United Kingdom (London)
We may look back on 30 July 2015 as the start of something important – the day Ethereum went live.
The digital currency Bitcoin is effectively impossible to forge or hack, because thousands of connected computers verify each other’s work and keep accurate record of what happens in any transaction. This same principle is now being applied to another vast computer network – Ethereum – which also creates decentralised processes to protect against fraud or hacking. Moreover, the processes are transparent, and can automate how companies operate.

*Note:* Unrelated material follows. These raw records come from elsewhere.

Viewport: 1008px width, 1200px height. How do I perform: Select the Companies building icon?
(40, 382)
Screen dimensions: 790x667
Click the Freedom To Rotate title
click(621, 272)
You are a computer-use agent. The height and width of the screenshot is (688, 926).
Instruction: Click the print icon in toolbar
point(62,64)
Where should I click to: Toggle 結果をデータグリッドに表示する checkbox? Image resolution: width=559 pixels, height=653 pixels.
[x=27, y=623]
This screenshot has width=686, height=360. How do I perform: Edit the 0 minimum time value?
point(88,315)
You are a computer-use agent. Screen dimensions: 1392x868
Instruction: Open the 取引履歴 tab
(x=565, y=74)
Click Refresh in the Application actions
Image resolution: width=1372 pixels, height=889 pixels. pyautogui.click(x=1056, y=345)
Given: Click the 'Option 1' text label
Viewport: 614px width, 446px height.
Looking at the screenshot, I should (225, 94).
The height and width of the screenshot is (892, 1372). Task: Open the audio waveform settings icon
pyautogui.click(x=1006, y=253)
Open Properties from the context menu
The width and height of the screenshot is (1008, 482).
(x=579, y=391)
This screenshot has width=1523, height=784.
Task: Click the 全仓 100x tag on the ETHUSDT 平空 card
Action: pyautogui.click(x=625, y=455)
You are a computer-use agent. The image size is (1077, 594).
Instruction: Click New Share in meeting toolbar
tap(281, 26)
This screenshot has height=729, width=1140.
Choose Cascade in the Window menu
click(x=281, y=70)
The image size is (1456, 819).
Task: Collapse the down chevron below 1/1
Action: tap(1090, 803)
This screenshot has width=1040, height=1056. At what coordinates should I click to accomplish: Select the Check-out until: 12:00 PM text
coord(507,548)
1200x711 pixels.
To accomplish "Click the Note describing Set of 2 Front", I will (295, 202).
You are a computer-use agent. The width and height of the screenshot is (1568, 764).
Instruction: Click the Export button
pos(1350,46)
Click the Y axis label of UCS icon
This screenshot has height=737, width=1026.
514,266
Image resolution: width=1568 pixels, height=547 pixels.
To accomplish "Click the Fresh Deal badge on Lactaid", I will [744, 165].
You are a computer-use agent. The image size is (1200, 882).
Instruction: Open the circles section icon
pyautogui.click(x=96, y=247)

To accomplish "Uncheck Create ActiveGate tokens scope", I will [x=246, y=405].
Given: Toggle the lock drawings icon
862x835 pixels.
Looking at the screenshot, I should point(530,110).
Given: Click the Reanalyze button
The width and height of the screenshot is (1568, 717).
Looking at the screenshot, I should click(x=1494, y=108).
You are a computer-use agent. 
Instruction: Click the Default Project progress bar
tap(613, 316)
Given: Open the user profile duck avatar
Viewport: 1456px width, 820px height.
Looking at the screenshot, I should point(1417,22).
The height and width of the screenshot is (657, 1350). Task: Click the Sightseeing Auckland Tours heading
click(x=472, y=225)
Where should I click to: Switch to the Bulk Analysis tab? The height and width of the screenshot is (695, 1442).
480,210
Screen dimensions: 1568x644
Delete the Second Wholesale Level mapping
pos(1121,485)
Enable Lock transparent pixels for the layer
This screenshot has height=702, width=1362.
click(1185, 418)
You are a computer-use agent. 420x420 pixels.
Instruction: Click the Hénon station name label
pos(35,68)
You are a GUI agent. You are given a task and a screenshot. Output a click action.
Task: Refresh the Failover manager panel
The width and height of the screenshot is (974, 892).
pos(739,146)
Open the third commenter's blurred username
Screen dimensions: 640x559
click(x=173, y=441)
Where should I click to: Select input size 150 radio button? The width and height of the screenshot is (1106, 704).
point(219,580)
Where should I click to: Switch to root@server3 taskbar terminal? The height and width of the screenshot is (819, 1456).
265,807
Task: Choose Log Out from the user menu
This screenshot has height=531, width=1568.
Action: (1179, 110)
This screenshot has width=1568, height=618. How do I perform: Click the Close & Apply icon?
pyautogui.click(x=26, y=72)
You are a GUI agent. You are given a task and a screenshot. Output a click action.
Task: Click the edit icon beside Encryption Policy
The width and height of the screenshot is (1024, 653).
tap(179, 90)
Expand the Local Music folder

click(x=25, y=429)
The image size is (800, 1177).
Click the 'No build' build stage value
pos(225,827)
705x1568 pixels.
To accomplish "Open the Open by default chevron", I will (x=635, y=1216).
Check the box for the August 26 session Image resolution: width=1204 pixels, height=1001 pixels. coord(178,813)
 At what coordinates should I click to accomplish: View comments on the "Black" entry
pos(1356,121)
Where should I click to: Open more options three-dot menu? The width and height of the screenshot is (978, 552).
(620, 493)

As there is no middle man or central agent involved in creating a contract via Ethereum, it potentially removes the need for lawyers or even bankers. “The inner workings of organisations we use every day – small or large – are kept opaque and thus there is no guarantee whatsoever that they will do what they say they would”, says Stephen Tual, Ethereum’s Chief Commercial Officer. “Ethereum flips this model on its head, so that the inner workings of organisations become fully transparent and immutable, while our interactions are kept safe and encrypted from end to end.”
Ethereum has the potential to be a real game changer, and the network is growing every day as developers all over the world fuel the project’s web of applications. Its possibilities are hindered only by our imaginations or desire. A voting system with no room for electoral fraud would deliver irrefutable results. Governments could be held to account on their election promises; if they don’t deliver on something, access to public funds could be blocked. The significance of Ethereum for society is beginning to reveal itself, though just like something in the ether, its true form has yet to be seen.